A pre-tax charge to earnings of $7,571,000 was taken during fiscal 1995
as a result of the restructuring. There were no material adjustments to
restructuring expenses during fiscal 1996 or 1997. Restructuring costs included
the following (in thousands):
Termination of property leases $1,262
Abandonment of leasehold improvements
and other fixed assets 1,026
Severance and other related payments 3,559
Cumulative currency translation adjustments
related to foreign operations closed 615
Write-down of inventory below cost 503
Other 606
------
$7,571
======
The following methods were used to calculate the restructuring charges:
o Termination of property leases -- based on amounts due under terminated lease
agreements.
o Abandonment of leasehold improvements and other fixed assets -- net book
value of leasehold improvements and other fixed assets that cannot be
transferred to other stores\locations or sold. The Company does not expect to
receive any material proceeds from sales of the leasehold improvements and
other fixed assets.
o Severance and other related payments -- based on severance and other
agreements with employees. Severance amounts were based on years of service
and paid over the number of pay weeks owed the employees. Severance payments
also include health insurance costs for terminated employees, which were
based on the number of employees terminated and the average cost per employee
for health insurance coverage for one year, less premiums to be paid by
terminated employees.
o Cumulative currency translation adjustments related to foreign operations
closed -- relates to the Company's Toronto airport operations, and is based
on the January 29, 1995 U.S. dollar/Canadian dollar exchange rate. These
operations were closed in February 1995. o Write-down of inventory below cost
-- estimate of expected sales below cost for close-out sales.

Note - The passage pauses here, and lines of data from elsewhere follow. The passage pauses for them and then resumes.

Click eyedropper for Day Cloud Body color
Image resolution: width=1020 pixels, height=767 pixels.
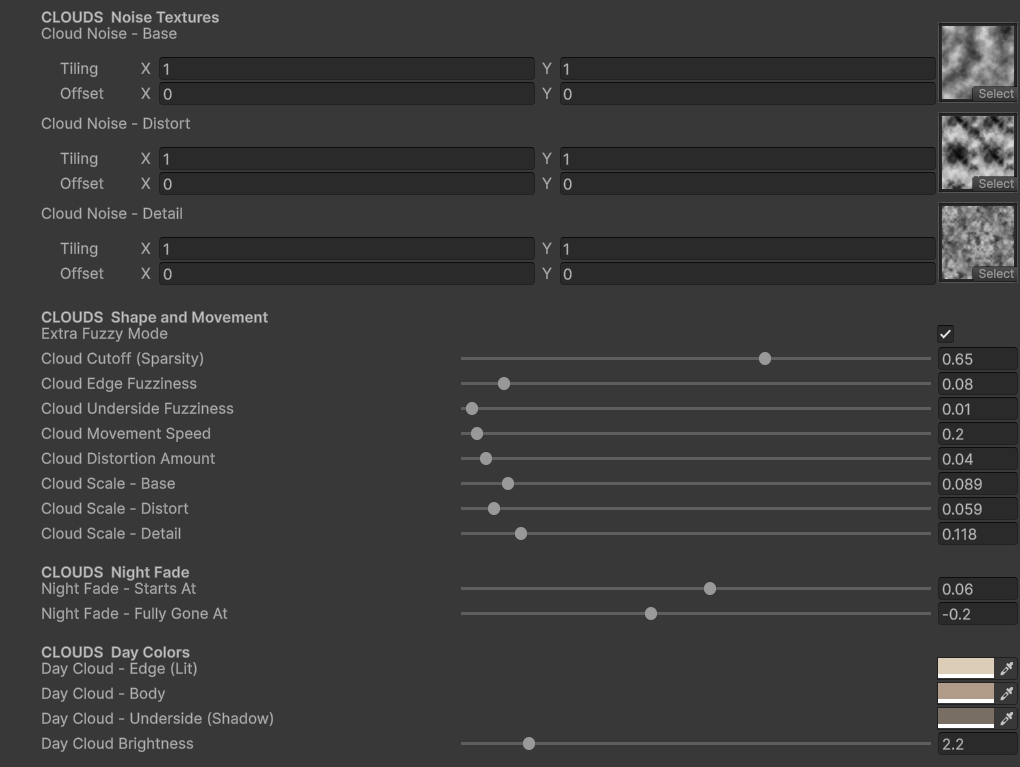click(1006, 693)
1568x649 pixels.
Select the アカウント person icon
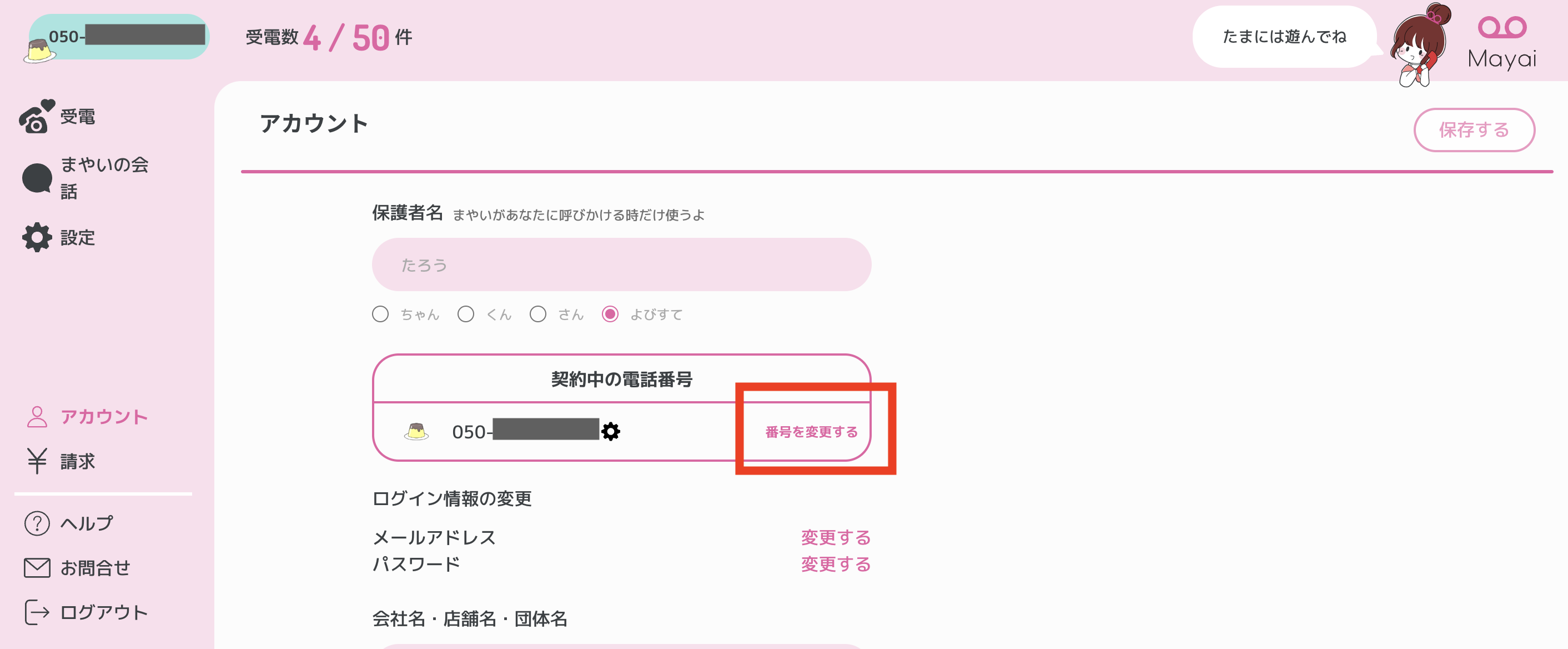click(x=37, y=417)
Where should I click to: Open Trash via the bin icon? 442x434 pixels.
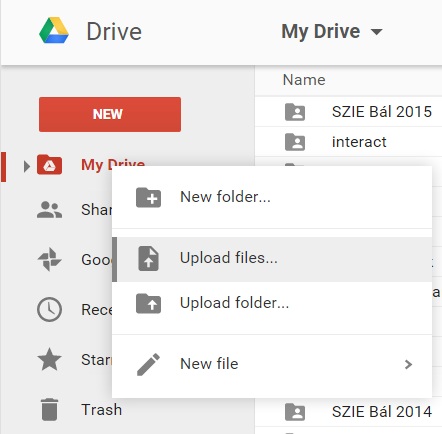50,409
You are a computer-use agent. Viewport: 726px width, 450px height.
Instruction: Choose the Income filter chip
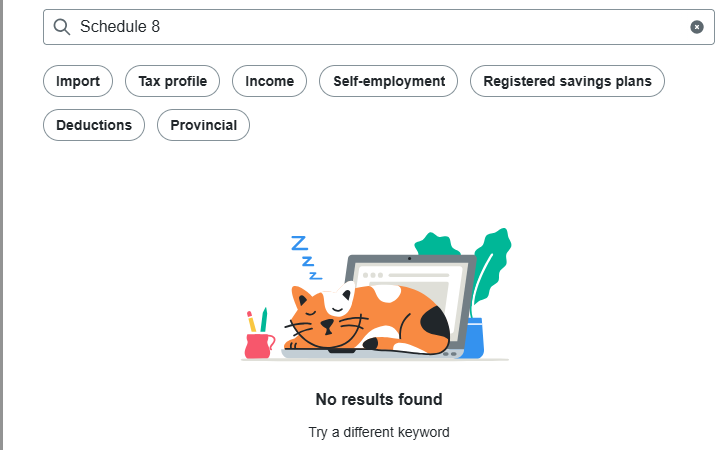[269, 81]
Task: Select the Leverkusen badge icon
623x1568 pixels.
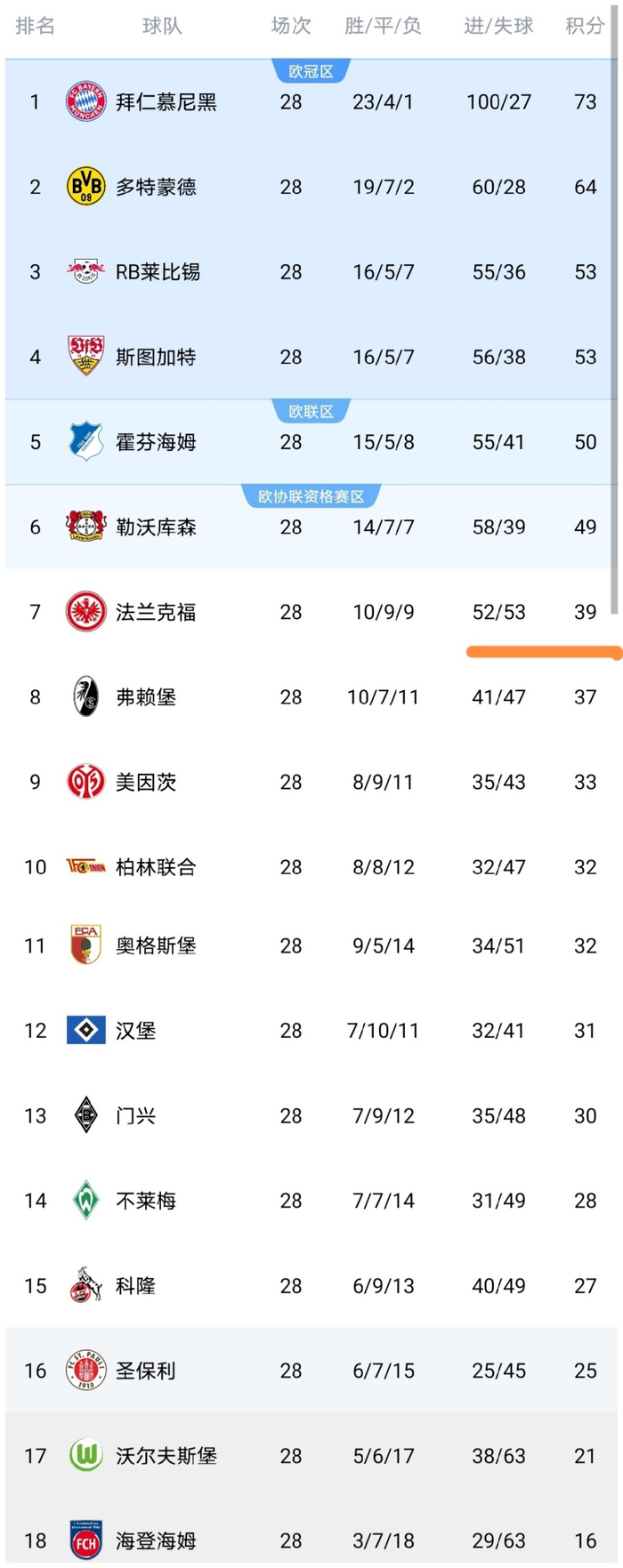Action: tap(85, 527)
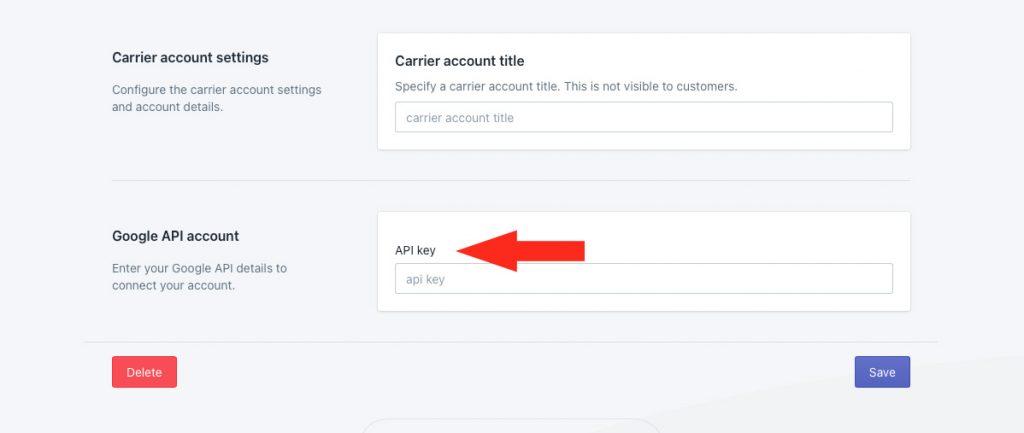Click the 'Carrier account settings' heading

[190, 57]
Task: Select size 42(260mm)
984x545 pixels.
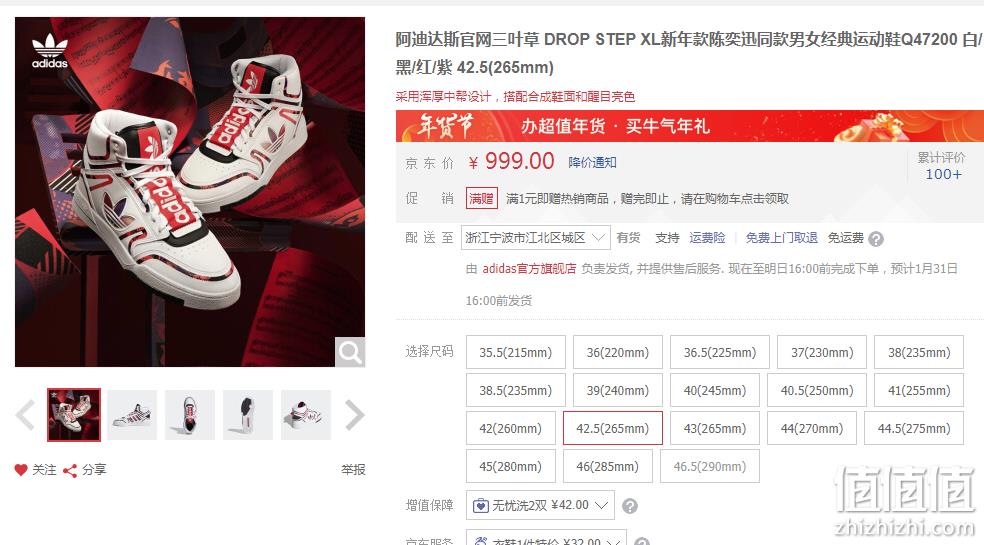Action: (x=511, y=428)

The Company expected to pay approximately $5,427,000 in cash relating
to the restructuring. Approximately $2,144,000 of the restructuring costs
related to non-cash write-offs of recorded assets. The Company has paid
approximately $4,087,000 during fiscal 1997, 1996 and 1995 relating to
restructuring obligations which consisted of $2,913,000 for employee severance
and other arrangements, $922,000 to terminate property leases and rent for
closed stores, and $252,000 for other miscellaneous expenses. As of January 26,
1997, remaining payments of approximately $1,340,000 are expected to be made for
obligations incurred pursuant to the restructuring plan.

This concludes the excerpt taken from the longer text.